The series impeccably captured the quintessence
of the aspirational travel brochure lifestyle that
people were enticed into- lots of time for coffee, 

gossip and peccadilloes. Nothing heavy or ugly or
weird or disturbing was ever discussed.
It offered a parallel Universe in which the viewers could vicariously enjoy a world surrounded by these ever so cute, sparky twenty somethings who were somehow always lovingly quirky friends. One could move to the big city but, rather than be alone in a rickety bed with no money living on cup noodles, as would be the reality, be surrounded by reassuring mates and live in a great flat and still have enough money to shop at The Gap every week and spend a fortune on haircuts despite working as a waitress. It was very far-fetched 20 years ago, but would seem woefully out of touch with reality if it was made today and it reinforced the fantasy for an entire generation (and seemingly the next generation too) it seems; who though single life in the big city would be just like Friends.

In hindsight, the real legacy of Friends is all these people who start their orders in coffee shops with the words "Can I get a coffee?” I still blame Friends mainly for the start of conversations using puerile derision as a standard mode of communication and for that daft way of narrating just a statement but making it sound like a question called... upspeak? Also, I'm absolutely certain the usage of “Oh... my... God” (said as cringingly as possible) spiked due to the series.

And yet it's because of Friends every other high street shop around the globe is now a coffee shop. The spawning of them happened around the same time as Friends hit and it's hard not to see a correlation.
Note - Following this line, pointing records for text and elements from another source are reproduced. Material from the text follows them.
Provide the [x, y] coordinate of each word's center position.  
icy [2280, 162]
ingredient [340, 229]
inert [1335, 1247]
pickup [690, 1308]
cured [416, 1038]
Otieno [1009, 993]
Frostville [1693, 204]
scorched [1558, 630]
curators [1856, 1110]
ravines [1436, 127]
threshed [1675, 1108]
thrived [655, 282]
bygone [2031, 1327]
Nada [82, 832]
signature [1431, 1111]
Now every superficial-boisterous yuppie spends their time quaffing tepid and sub-par brew in Costabucks.

Is Friends the worst offender? Not at all, but most American sitcoms seem to be written by either a committee or a software application- no big words, thick guy line followed by ditsy girl line followed by straight male lead line, etc.; textbook definition of mechanical humour. The dialogue was consciously minimalist to appeal to the largest number of young adult viewers: "Hey you guys, why don't we… just… like… hang out?”

Here comes the joke. Can you see it? It’s coming. Get ready. Almost there.
Here we go. Bam. Music. Next 30 second scene. Repeat.
There should be some award for the laugh-track technician. Without their dedication to the craft, all the flat jokes would have been flatter. The laugh track pushes the narrative, in such a combination we are used to, and in doing so it does not allow room for any introspection or pause.

Laugh tracks feed directly into emotion – certainly strongly enough to set the tone of otherwise ambiguous material, but perhaps strongly enough to override emotionally non-ambiguous material as well. Smoke, mirrors and CGI create optical illusions; laugh tracks create emotional illusions.

Sure, Friends was a stereotypical bubble-gum soap-opera/sitcom with one-dimensional characters that become caricatures of themselves and never develop. It's a very commercially successful template for a sitcom which lacks creativity. Big Bang Theory, How I Met Your Mother and Two and a Half Men are similar.

The population like happy programmes, nothing wrong with that. There is no problem with fluffy light comedy. Fluff doesn't have to mean bad or brain rotting. It can be enjoyable light things that you want to read when you've only got 3 minutes, or you're fatigued and can't read an 8,000 word treatise on Russian literature. Friends is the ultimate equivalent of junk food.

Let’s demand a bit more reality, and present a more honest version of pop culture in response. We might find that there is no need to aspire and emulate a life that reaches us only through a heavily sterilised script. Will Friends ever die? I doubt it. But when I die and instead of seeing a light at the end of the tunnel, I start hearing the Friends theme, I'll know I'm on the fast track to hell.